このような行為は外交問題を引き起こしかねないという正論と、そしておそらくロッキードの競争相手の圧力もあったろう、1977年には米議会で「海外腐敗行為防止法(FCPA:Foreign Corrupt Practices Act)」が成立し、米国人は外国で贈賄することを明文で禁じられてしまった。

この法律は厳しいもので、違反が認められた場合、当該法人に巨額の罰金が科せられるだけでなく、役員や従業員など、関係した個人も罰金または懲役刑、もしくは両刑に処されるのだそうだ。(その後の改正で、日本を含めた外国の企業・個人によるアメリカ国内での贈賄行為にもこの法律は適用され得ることになった)

●米国企業はいわば自分で自分の手を縛ってしまったわけで、そうなると欧州や日本の企業の手も縛っておかないと、とても商売にならない。
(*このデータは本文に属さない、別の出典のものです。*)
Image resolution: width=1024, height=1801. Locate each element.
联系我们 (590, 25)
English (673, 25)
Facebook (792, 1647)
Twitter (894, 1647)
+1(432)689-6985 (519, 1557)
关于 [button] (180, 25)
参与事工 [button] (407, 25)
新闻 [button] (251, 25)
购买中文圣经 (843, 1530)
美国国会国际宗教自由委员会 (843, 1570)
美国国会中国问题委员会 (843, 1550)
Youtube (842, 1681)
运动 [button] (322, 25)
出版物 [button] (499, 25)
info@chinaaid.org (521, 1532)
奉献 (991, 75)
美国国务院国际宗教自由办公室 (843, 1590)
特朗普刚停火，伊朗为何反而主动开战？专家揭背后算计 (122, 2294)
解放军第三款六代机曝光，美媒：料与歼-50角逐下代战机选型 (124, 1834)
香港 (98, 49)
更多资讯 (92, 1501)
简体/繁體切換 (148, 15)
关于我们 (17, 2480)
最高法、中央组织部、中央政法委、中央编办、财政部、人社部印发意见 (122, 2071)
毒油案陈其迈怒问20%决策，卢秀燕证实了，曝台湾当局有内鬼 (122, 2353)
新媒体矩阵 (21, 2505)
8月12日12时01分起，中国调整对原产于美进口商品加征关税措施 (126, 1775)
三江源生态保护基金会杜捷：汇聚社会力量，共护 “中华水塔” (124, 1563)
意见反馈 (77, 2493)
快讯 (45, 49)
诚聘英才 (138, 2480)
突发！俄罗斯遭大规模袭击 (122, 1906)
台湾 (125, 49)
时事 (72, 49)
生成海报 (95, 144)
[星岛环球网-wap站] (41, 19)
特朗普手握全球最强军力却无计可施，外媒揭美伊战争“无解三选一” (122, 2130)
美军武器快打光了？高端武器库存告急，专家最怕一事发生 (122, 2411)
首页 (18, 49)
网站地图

そこで米国は国連やOECDを動かし、1997年には33カ国が加わる外国公務員贈賄防止条約を制定させるに至った。

日本はこれを受けて1998年、公正競争防止法を改正、外国公務員贈賄罪を導入して、条約に国内法上の効力を持たせた。外国公務員に不正の利益を供与した場合は、企業に最高3億円、個人に300万円以下の罰金または3年以下の懲役が科されることになっているのだそうで。

●そして2000年には贈賄も含めてマネロンなどまで広く国際組織犯罪を取り締まる、国連腐敗防止条約が制定される。日本はこれに国内法上の効力を持たせるために2001年、「不正競争防止法」の一部を改正、外国でその国の公務員に贈賄をした日本国民は、帰国後日本国内で処罰されるようになってしまった。

●そしてこれにまた輪をかけたのが、2001年のエンロン不正事件。これで「コーポレートガバナンス」がやかましく言われるようになり、米議会はPublic Company Accounting Reform Protection Act of 2002、通称サーベンス・オクスリー(SOX)法(日本では普通、企業改革法と呼ばれている由)を採択した。

――ーまあそういうわけで、「コンプライアンス」とか「企業ガバナンス」とか、日本の企業が江戸時代から家訓として伝えてきたことを横文字にして、金科玉条のごとく守っているわけだが、最近ダイムラーやHPの海外不正事件が報じられているように、欧米の企業の中には守らないものもあるようだ。

そして開発途上国の大臣たちには、「日本企業は二言目にはすぐ『コンプライアンス』、『コンプライアンス』でうるさくてかなわない。そんなことは言わない中国の企業の方がよっぽど話がしやすい」と言って、これ見よがしに中国に入り浸っている者もいる。

こう書くと、僕がいかにも「コンプライアンス」破りを奨励しているように見えるかもしれないが、そこまでは言っていない。特に現在のようにオバマ政権が5年で輸出倍増を標榜して頑張っている時には、外国企業の抜け駆けに特にきびしい目を光らせていることだろう。

僕が言いたいのは、いろいろな世界のルールでも、日本だけが割を食うようなやり方はやめ、改善に向けて音頭をとっていこうよ、ということなのである。商売の枠組み、勝負の土俵は、できるだけ自分の事情に合ったものであるべきなのだ。